Mail from our readers
Check out letters from those who agreed with us, and those who didn't
After reading the 1991 poll (June 7), it didn’t take me long to realize that your 600 ”random” Americans (and 300 subscribers) were all related to Julia Roberts. So Ms. Roberts is our best actress? That’s news to me, not to mention to Jessica Lange and Meryl Streep. Granted, Roberts is a ”pretty woman,” but is she really the sexiest in films today? Didn’t anyone in the Roberts family catch Ellen Barkin in Sea of Love? Or how about Greta Scacchi in Presumed Innocent? If your poll had had a vote for all-time favorite movie, I bet the winner would have been Mister Roberts. Enough said.
Jan Richard Gorlin
I’d like to know which people in America were polled for your survey. Some of the choices were a little too predictable, even saddening. To think that Kim Basinger is considered one of the best actresses in movies today! Please, fellow Americans, take a closer look:She is beautiful, but Basinger doesn’t come close to the talent out there right now.
Your questions on best actor and actress would have been more accurately called ”favorite” actor and actress. It’s no coincidence that half of the 10 best actors (chosen by readers) were in two huge hits from 1990, Ghost and Pretty Woman. In fact, of the 10, only Meryl Streep can be put in the category of acclaimed actor with real accomplishments in film. Where were Jack Nicholson, Robert De Niro, Dustin Hoffman, and Gene Hackman, who certainly should be on any list of best actors?
This over-35, Midwestern, non-college educated, white male disagreed with 24 percent of the responses to your poll. I did find 18 percent of it to my liking, yet 58 percent of me feels that there are too many polls.
To lump in disc jockey Steve Dahl’s on-air vasectomy with radio’s ”leg-acy of hoaxes” is the height of unfairness (News & Notes). The surgical segment was neither phony nor smutty; for real-life, personal insight, I’d stack it up against any PBS medical documentary. Question its taste if you like, but no one doubts the authenticity of that entertaining and — dare I say — illuminating broadcast.
I’m a college student, and I own a laserdisc player. Like the people in your story, I collect many titles, but I have to drive an hour to the nearest store. I rent laserdiscs for three nights at a time for the same price as a one-night rental for a videotape, and I don’t have to worry about rewinding the disc.
Marc A. Dole
A RAVE FOR DAVE
Bravo! It’s about time somebody stuck up for David Letterman! Your article, ”Crank Case,” by Ken Tucker, reaffirms my belief that some Americans haven’t totally lost their sense of humor. Letterman is still the most consistently funny talk show host on TV. I hope that Late Night stays on the air for at least another 10 years.

§ **What is expected**
In the letters from readers, what does the college student who owns a laserdisc player have to do to reach the nearest store?

§ **Material supplied**

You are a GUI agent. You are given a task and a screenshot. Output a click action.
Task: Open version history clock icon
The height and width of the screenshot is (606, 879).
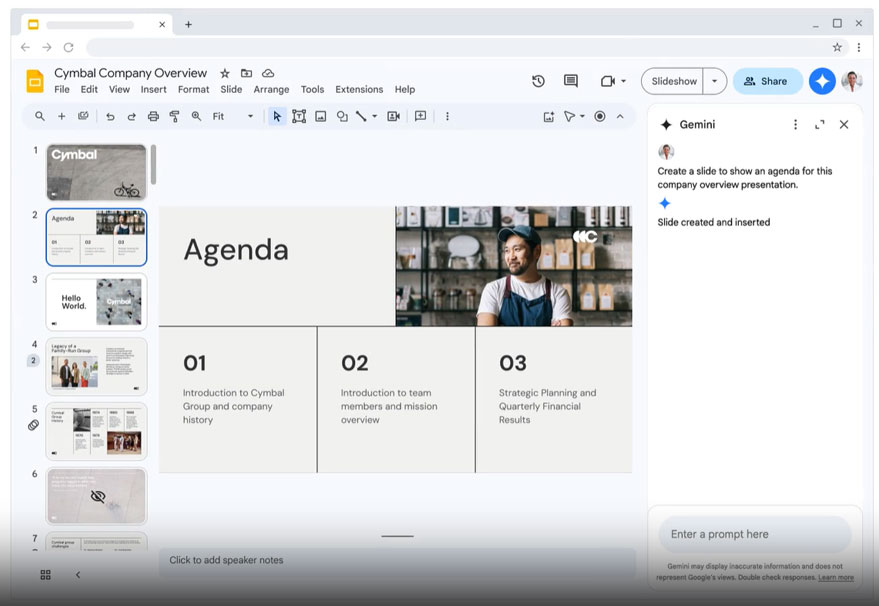[x=538, y=81]
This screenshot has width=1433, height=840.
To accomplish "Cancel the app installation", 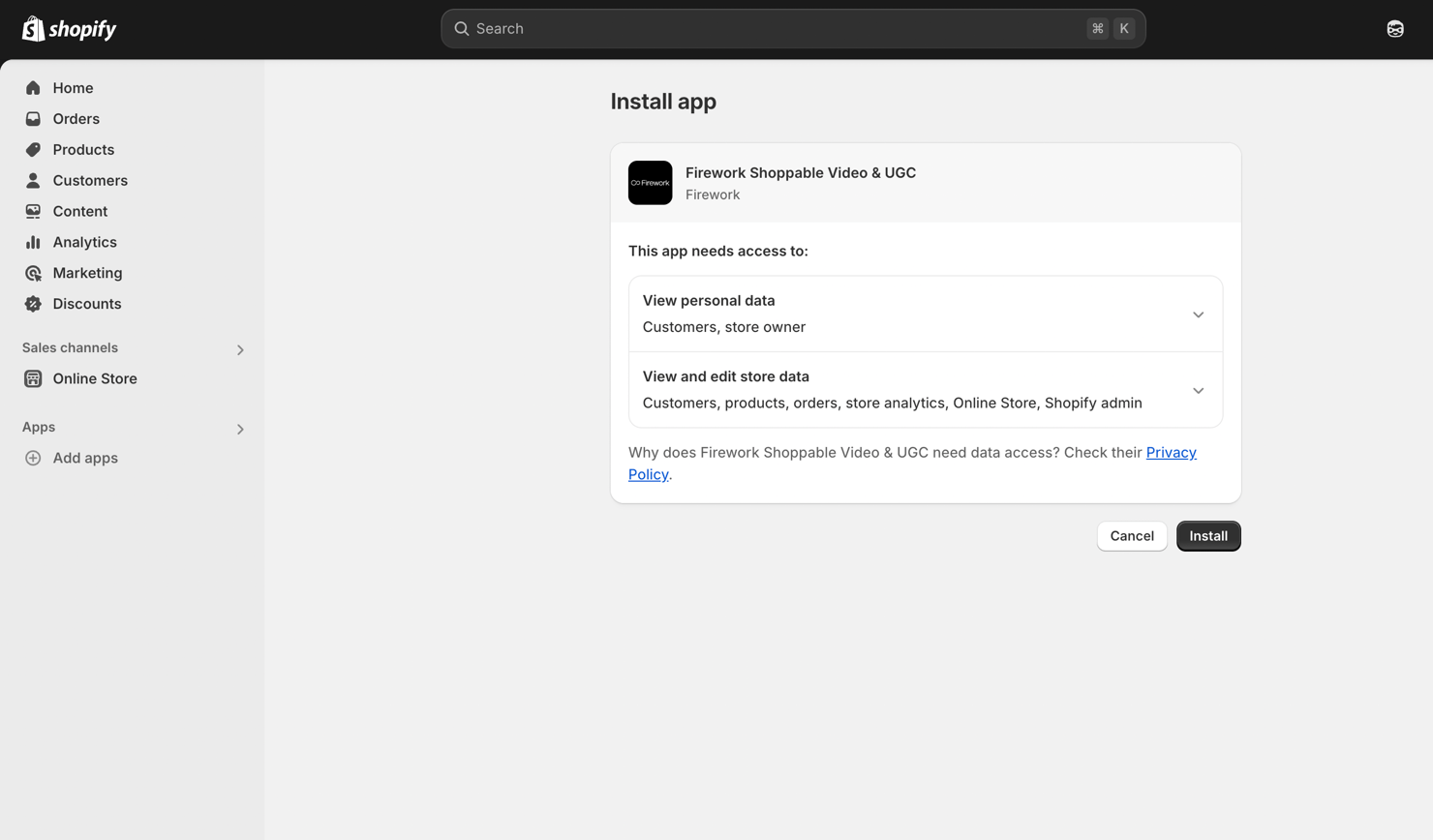I will click(1131, 536).
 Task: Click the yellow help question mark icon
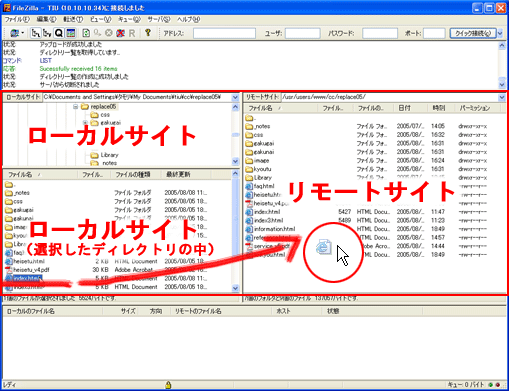(x=148, y=33)
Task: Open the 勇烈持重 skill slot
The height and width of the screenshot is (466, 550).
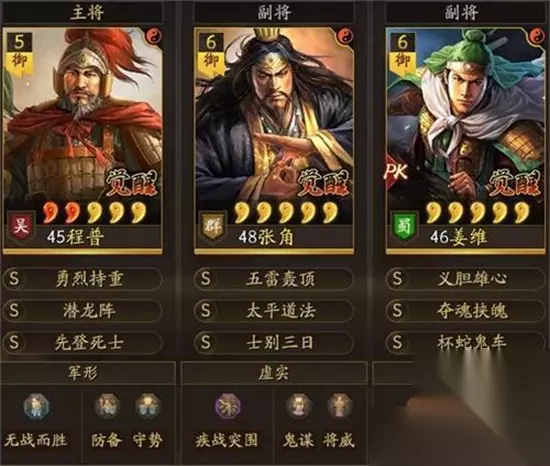Action: (82, 279)
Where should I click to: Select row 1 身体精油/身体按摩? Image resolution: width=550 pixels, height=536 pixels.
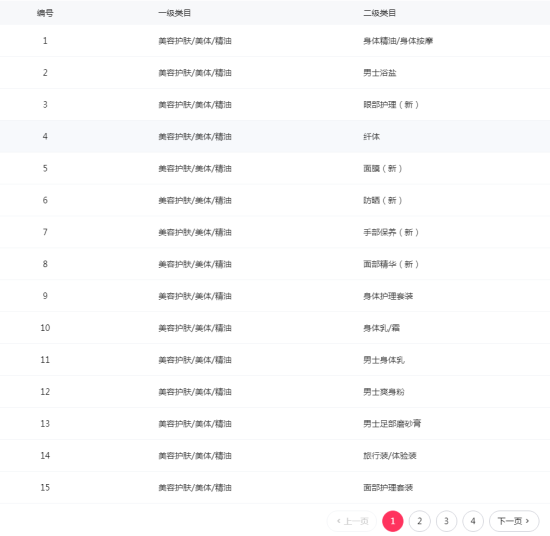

§ **Reply**
Drive an hour.